**Exercise requirements**. Copy the part of the data that opens with the line containing "This screenshot has height=923, width=1316." and closes with the line containing "Open the Universal", both included, with 31 added to every number in the coordinates.

**Dataset records**.

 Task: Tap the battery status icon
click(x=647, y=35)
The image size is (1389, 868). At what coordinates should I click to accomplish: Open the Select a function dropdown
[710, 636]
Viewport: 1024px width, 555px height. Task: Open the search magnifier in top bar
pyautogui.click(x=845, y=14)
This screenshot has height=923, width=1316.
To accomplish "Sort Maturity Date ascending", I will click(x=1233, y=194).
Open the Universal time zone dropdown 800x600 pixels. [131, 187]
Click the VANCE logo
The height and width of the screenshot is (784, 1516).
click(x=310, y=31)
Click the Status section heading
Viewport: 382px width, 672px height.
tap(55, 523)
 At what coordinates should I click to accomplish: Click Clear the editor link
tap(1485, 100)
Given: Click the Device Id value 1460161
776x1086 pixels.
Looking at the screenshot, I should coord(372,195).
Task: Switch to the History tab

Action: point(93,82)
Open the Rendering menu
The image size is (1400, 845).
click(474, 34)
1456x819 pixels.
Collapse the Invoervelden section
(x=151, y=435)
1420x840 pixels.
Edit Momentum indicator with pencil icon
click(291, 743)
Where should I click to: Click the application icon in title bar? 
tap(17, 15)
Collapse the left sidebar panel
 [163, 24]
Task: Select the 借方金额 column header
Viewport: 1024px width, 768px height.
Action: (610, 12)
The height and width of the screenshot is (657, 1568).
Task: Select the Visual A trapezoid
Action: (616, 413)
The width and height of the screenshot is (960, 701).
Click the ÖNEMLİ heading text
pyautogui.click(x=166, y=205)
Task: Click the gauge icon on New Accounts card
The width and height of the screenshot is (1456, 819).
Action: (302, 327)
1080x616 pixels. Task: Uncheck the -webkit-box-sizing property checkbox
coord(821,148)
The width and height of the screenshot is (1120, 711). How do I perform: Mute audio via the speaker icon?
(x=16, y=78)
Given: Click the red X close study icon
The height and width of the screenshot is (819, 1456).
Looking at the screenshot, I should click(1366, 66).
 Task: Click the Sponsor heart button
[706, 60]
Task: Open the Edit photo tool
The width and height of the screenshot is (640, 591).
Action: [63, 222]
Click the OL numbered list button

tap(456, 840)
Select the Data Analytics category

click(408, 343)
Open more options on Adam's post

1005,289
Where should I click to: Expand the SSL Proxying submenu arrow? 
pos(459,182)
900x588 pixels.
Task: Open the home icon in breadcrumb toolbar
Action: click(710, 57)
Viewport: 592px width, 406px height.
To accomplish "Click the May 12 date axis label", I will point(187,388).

**Written reply**.
This screenshot has height=923, width=1316.
To accomplish "Sort Maturity Date ascending", I will click(x=1264, y=225).
Open the Universal time zone dropdown 800x600 pixels. [162, 218]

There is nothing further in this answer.